The first thing we need to remember and learn is this: we don’t need to earn love, we don’t need to earn it. We can be loved for who we are. What we are is enough to get love. We have a right to receive love before we lose those last five kilos, get high marks on the exam, and reach our next goal. No matter what anyone says, it’s true.

Meeting with readers last month Unconditional Compassion, Dr. The second book of Tara Brac in Turkish. Buddha heart With her book, Tara filled a huge gap in compassion research in our libraries and remained on the bestseller list for a long time.. Buddha heartgreat book written to help people who feel they have something wrong with themselves, that they can never be loved, accepted by others, and can’t belong in relationships, community, meet themselves and get out from this great void that swallows them up: The thought that we are imperfect and worthless prevents us from believing that we are truly loved. Many of us feel hopeless around other people and live with hidden depression. We are afraid that people will reject us if they find that we are boring, stupid, selfish and insecure. If we are not attractive enough, we will never be loved with true love. We crave a sense of comfort and peace with ourselves and others, a certain, undeniable sense of belonging. But the illusion of worthlessness makes the beauty of belonging inaccessible.

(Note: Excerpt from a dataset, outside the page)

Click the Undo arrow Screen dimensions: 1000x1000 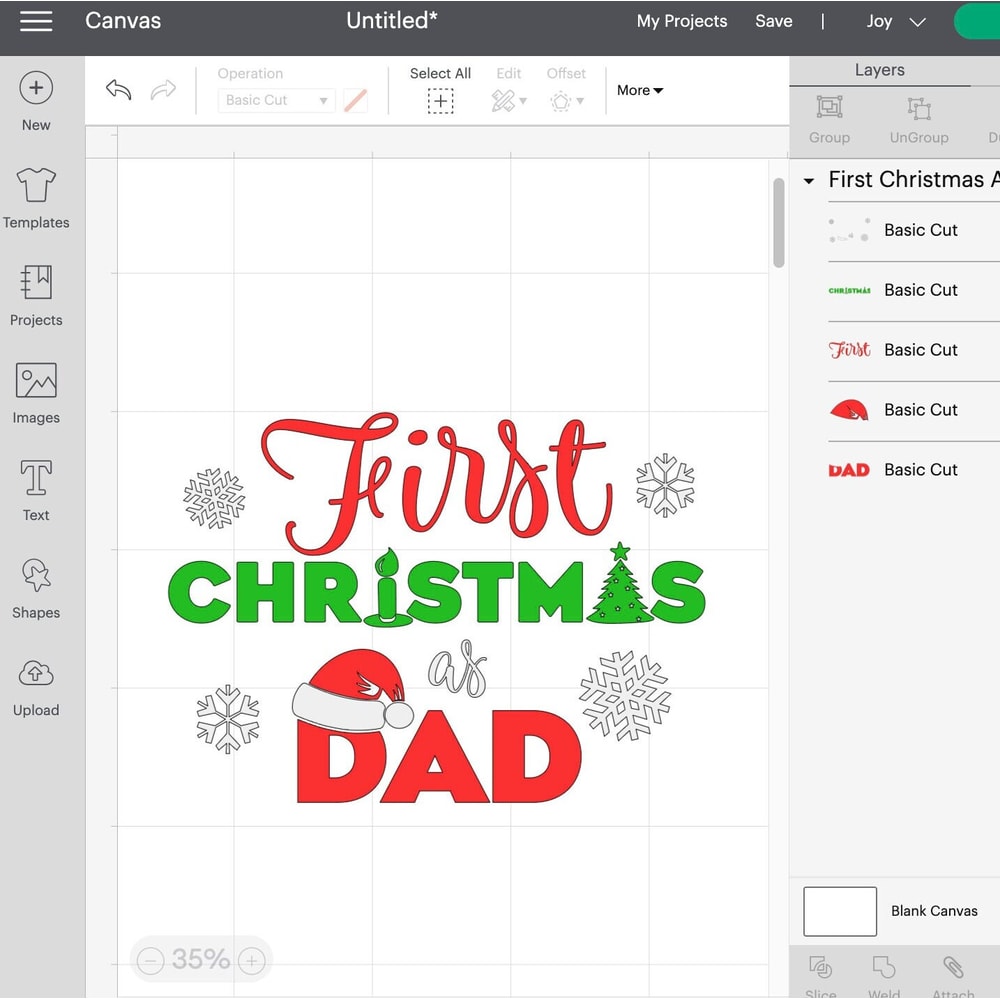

American psychologist, writer and meditation instructor Tara Brach is a very important figure known for synthesising the work of Western medicine in the field of mental health with the ancient spiritual practices of the East. Unconditional Compassion In her book, she shares a very valuable practice that will support us when we go through difficult experiences, emotions, and feel that we have lost our way and are stuck in a loop: the RAIN METHOD. Each letter in the word RAIN, consisting of four stages, indicates a stage of the method:

Recognize, resolve, explore and nurture

Tara is not the inventor of this method. Prior to this, Buddhist instructor Michelle McDonald also used this method in the 1980s. Tara reinterprets the RAIN method and adds a step of “unconditional compassion” to it. As Tara revisits her own experiences and the lives of those she meets in her work, she realizes the potential of self-compassion to radically transform a person’s life, and therefore begins to teach the RAIN method, which she finds very powerful, with her own abilities. interpretation. Unconditional Compassion In his book, he emphasizes the last step, unconditional compassion.

This book is a wise guide that teaches those who are in the grip of pain, suffering, difficult experiences, painful relationships, illness and despair to step by step towards unconditional compassion, opening their inner sources, reminding them of the power to be able. start again.

You can click to view and purchase Unconditional Compassion.